TO-DO ITEM:
Reproduce every one of the following entries word for word, leaving out the pictures.

WORKING DATA:
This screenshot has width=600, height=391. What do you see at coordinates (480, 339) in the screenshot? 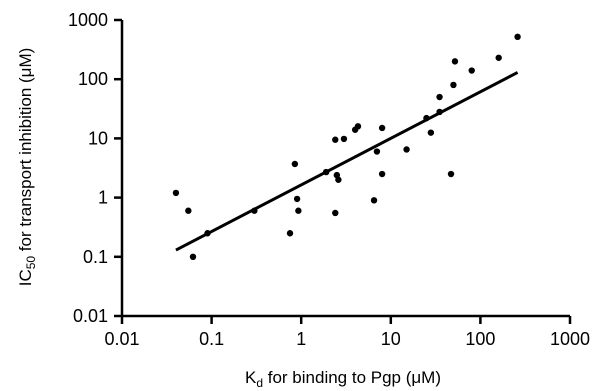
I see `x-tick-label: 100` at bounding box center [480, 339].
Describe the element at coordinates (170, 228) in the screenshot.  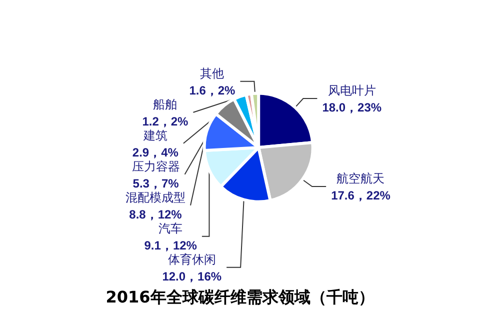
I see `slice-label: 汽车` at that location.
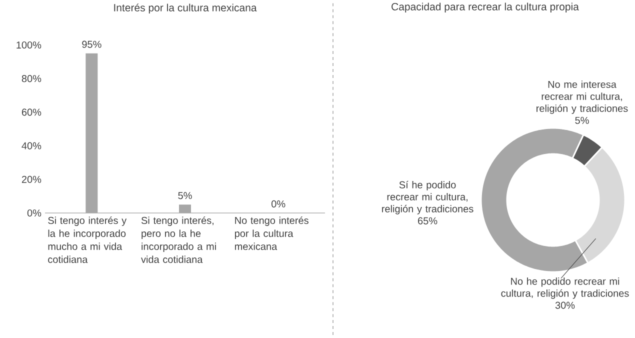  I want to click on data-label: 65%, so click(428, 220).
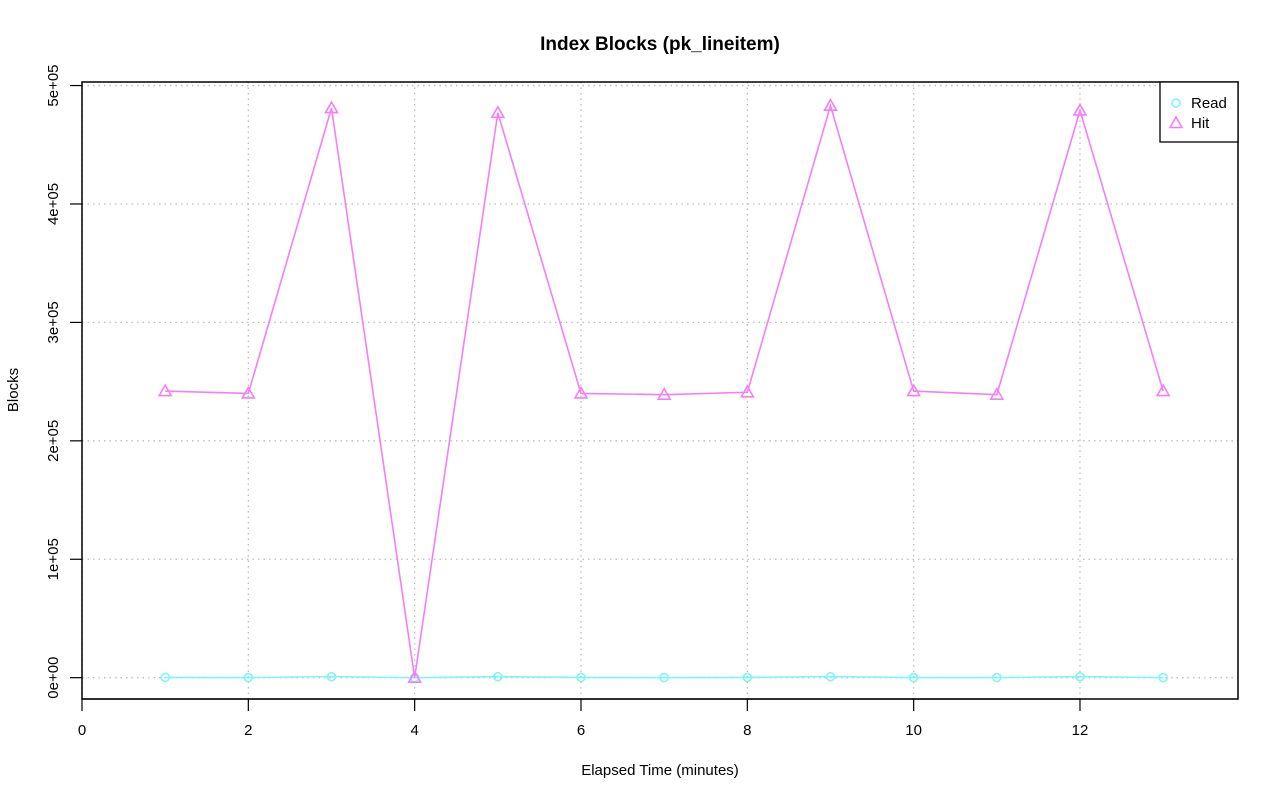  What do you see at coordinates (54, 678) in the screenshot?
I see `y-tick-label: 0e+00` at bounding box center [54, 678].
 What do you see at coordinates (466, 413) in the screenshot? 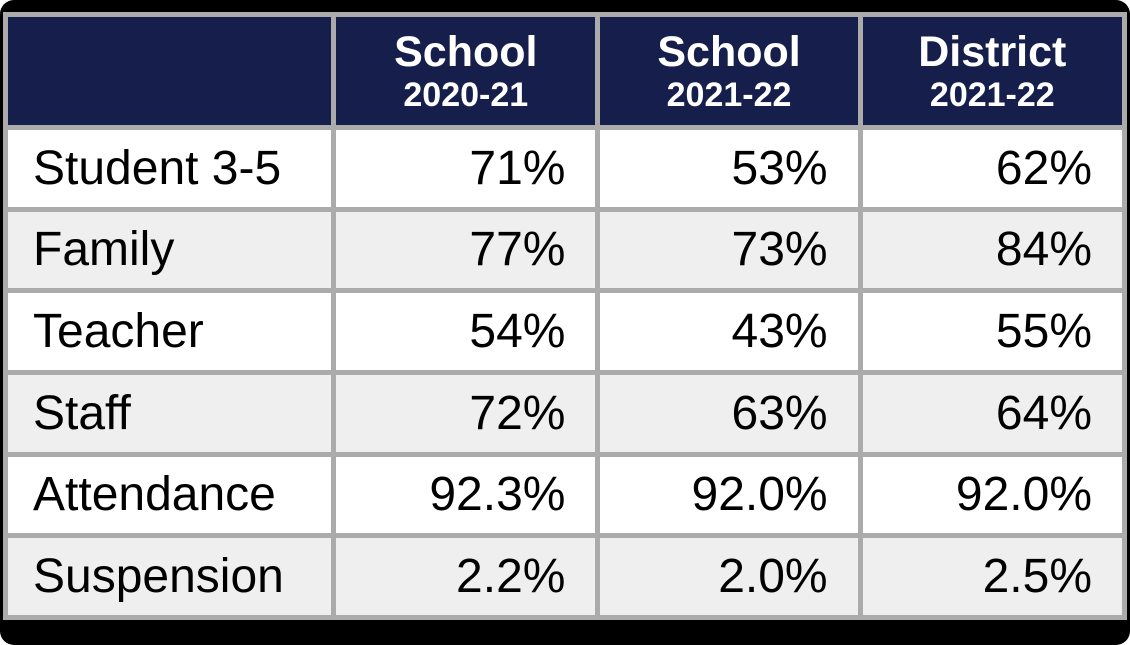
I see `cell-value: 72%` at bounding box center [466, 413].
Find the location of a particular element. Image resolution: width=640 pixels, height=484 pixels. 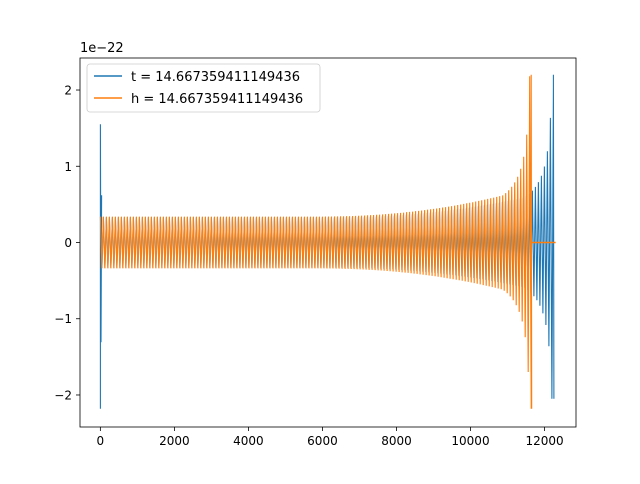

EXERCISE RESULT:
This screenshot has width=600, height=391. What do you see at coordinates (480, 339) in the screenshot? 
I see `x-tick-label: 100` at bounding box center [480, 339].
Describe the element at coordinates (170, 228) in the screenshot.  
I see `slice-label: 汽车` at that location.
  I want to click on data-label: 65%, so click(428, 220).
  What do you see at coordinates (54, 678) in the screenshot?
I see `y-tick-label: 0e+00` at bounding box center [54, 678].
 What do you see at coordinates (466, 413) in the screenshot? 
I see `cell-value: 72%` at bounding box center [466, 413].
Find the location of a particular element. Image resolution: width=640 pixels, height=484 pixels. 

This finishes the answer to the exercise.